Autologous Hematopoietic Cell Transplantation, or Auto HCT, is a medical treatment using a patient’s own healthy blood-forming stem cells. These cells are collected and stored before the patient receives high-dose chemotherapy. After the intensive treatment is complete, the stored stem cells are returned to the patient’s body to help it recover its ability to produce blood cells.
Medical Conditions Treated with Auto HCT
Auto HCT serves as a rescue mission for the bone marrow. The goal of high-dose chemotherapy is to destroy cancer cells, but this powerful treatment also eliminates healthy stem cells in the bone marrow. The transplant itself does not directly fight the cancer; instead, it replenishes the bone marrow, allowing it to heal and resume producing blood cells.

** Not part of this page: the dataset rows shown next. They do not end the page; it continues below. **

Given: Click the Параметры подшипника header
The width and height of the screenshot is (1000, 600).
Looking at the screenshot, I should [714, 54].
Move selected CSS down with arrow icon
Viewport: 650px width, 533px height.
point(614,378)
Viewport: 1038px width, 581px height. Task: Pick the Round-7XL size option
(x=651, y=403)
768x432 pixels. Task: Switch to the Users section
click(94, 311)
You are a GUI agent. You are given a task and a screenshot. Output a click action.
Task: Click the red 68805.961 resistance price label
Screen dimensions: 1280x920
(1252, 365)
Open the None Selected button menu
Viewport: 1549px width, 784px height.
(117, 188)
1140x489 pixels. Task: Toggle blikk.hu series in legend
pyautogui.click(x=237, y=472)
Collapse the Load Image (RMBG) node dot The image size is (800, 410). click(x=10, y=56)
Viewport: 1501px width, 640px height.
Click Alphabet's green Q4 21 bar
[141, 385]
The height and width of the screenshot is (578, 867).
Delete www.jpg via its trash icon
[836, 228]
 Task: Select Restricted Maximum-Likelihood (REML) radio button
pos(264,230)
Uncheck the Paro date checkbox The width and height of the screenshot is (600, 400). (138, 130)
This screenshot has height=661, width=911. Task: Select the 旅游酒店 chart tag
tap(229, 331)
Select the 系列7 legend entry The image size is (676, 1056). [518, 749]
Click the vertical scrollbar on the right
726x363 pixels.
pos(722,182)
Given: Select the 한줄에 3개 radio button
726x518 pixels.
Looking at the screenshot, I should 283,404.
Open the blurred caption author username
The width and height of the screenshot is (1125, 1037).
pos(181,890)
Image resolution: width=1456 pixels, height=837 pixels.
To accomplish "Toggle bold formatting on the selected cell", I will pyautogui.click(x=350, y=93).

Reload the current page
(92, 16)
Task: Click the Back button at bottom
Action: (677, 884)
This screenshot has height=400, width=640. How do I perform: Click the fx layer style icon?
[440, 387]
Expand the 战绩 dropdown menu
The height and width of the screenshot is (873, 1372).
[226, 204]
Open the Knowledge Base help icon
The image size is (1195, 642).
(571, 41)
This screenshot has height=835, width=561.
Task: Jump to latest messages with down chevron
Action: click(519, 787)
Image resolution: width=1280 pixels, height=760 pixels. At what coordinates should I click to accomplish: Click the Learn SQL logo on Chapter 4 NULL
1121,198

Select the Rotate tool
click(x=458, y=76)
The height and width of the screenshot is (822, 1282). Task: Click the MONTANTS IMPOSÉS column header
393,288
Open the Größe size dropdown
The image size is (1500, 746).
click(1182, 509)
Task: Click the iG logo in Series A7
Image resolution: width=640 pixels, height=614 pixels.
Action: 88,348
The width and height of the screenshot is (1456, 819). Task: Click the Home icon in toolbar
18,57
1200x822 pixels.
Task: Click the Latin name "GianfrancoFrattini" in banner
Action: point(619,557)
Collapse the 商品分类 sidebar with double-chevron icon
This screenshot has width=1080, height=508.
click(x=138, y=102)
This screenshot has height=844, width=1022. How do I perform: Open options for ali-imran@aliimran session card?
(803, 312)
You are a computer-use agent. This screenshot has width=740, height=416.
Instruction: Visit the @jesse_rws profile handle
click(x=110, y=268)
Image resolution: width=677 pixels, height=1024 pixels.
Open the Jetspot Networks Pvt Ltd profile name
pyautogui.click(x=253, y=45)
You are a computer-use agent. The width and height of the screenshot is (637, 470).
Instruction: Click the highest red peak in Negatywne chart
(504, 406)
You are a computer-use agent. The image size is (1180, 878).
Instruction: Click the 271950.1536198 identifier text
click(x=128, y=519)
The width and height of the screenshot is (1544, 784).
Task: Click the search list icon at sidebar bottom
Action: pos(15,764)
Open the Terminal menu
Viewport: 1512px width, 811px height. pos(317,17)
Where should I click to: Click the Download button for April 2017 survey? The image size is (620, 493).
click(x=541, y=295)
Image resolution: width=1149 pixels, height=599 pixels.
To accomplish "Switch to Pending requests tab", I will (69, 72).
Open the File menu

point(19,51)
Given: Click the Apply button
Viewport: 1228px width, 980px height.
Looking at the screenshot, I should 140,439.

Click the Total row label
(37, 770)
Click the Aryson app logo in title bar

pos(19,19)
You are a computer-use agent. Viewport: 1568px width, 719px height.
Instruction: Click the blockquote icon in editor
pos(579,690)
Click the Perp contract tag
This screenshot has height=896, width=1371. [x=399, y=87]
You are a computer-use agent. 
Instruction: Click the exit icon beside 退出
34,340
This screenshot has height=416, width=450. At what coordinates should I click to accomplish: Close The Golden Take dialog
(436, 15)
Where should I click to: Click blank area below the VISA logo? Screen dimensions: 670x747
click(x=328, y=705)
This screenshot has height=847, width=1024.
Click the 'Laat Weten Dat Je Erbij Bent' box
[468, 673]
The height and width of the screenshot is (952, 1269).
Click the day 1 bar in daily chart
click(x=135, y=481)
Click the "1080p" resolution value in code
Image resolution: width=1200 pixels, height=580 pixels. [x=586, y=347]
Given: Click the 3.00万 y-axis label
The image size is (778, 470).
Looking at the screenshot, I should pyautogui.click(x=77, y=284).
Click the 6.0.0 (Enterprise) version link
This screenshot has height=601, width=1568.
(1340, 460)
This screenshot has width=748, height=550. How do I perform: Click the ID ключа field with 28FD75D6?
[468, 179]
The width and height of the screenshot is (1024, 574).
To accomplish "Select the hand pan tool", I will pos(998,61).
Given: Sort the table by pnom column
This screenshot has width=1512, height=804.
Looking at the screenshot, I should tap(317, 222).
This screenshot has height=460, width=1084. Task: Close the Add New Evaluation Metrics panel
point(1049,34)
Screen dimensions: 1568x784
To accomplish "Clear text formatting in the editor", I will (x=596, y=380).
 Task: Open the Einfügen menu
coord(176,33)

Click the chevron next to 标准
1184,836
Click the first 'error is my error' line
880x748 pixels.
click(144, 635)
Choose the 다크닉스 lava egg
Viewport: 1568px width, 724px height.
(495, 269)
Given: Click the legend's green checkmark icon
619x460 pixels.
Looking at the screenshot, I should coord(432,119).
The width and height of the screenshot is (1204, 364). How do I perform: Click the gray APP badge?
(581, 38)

This approach is most commonly used for specific types of blood cancers, including multiple myeloma and various forms of lymphoma. It may also be considered for certain solid tumors like germ cell tumors. The term “autologous” specifies that the stem cells are the patient’s own, which differs from an allogeneic transplant that uses cells from a donor. Using the patient’s own cells avoids complications like graft-versus-host disease.
The Auto HCT Procedure
The first step is preparing and collecting the stem cells. To increase the number of stem cells circulating in the bloodstream, patients receive injections of a growth-factor drug. This medication stimulates the bone marrow to overproduce stem cells and release them into the blood in a process called mobilization.
Once enough stem cells are circulating, they are collected through a procedure called apheresis. Similar to donating blood, this process involves drawing blood and passing it through a machine. The machine separates the hematopoietic stem cells, and the remaining blood is returned to the body. This collection may be repeated over a few days to gather enough cells, which are then cryopreserved, or frozen.
Following the collection and storage of the stem cells, the patient begins the conditioning regimen. This phase consists of receiving high-dose chemotherapy, sometimes combined with radiation therapy. The specific drugs and duration of the conditioning phase are determined by the type of cancer being treated and the patient’s overall health.
The final step is the stem cell infusion, often called “Day Zero” of the transplant. The previously collected and frozen stem cells are thawed and infused back into the patient’s bloodstream, much like a standard blood transfusion. These infused stem cells then travel through the bloodstream to the bone marrow, where they will begin rebuilding the blood supply.
The Engraftment and Recovery Period
After the stem cell infusion, the patient is closely monitored in the hospital while awaiting a process called engraftment. Engraftment is when the infused stem cells settle into the bone marrow and start to produce new blood cells, including red blood cells, platelets, and white blood cells. This phase takes about two to three weeks to begin.
Before engraftment is complete, the patient is particularly vulnerable. The high-dose chemotherapy depletes the body’s white blood cells, a condition known as neutropenia, which increases the risk of infection. Patients are monitored for signs of infection, and the hospital environment is controlled to minimize exposure.
Other side effects from the conditioning regimen are managed during this in-hospital stay. Mucositis, which causes painful sores in the mouth and throat, is a frequent issue that can affect eating and drinking. Nausea and significant fatigue are also expected as the body recovers. Medical teams provide supportive care to manage these symptoms until the new stem cells take hold.
Life After Transplant
Returning home after the transplant marks the beginning of a longer-term recovery phase. The immune system, which is severely weakened by the treatment, recovers slowly over a period that can last from several months to more than a year. During this time, patients remain at a higher risk for infections and are often advised to take precautions, such as avoiding large crowds and practicing diligent hand hygiene.
Follow-up care is a constant for the months and years following an auto HCT. Regular appointments with the medical team are necessary to monitor blood counts and ensure the bone marrow is functioning correctly. These visits also serve to watch for any signs of cancer recurrence, which remains a risk. The transplant is a method to allow for higher doses of chemotherapy, not a guarantee that all cancer cells have been eliminated.
Long-term management also involves monitoring for potential late effects of the treatment. The intensive chemotherapy can lead to issues that appear months or years later, such as chronic fatigue, thyroid problems, or an increased risk of developing secondary cancers. The follow-up care plan is designed to detect and manage these potential complications early.